* EXERCISE BRIEF *
Each line of the entries below that includes "will" belongs in your answer.

* DATA PROVIDED *
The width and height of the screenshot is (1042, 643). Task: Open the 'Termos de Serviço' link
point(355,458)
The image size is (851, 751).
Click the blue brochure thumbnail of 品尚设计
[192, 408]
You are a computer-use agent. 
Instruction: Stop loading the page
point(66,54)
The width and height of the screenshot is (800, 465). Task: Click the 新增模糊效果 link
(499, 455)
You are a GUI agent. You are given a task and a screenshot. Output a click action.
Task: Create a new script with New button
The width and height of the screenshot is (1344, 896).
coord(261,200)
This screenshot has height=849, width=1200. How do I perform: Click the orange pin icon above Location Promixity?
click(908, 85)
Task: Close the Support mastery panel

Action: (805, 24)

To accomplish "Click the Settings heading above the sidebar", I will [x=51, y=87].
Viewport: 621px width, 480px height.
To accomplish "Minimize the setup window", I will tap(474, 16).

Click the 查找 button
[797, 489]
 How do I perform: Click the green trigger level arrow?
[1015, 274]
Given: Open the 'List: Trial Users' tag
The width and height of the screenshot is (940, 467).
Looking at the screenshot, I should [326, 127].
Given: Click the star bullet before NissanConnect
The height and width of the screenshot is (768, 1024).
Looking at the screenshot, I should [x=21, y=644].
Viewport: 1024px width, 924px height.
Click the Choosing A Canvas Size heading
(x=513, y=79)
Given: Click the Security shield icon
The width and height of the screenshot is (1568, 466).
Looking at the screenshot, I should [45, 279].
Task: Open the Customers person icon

* RESPONSE TO THIS EXERCISE *
To accomplish "Click the Settings heading above the sidebar", I will [x=51, y=87].
To accomplish "Minimize the setup window", I will tap(474, 16).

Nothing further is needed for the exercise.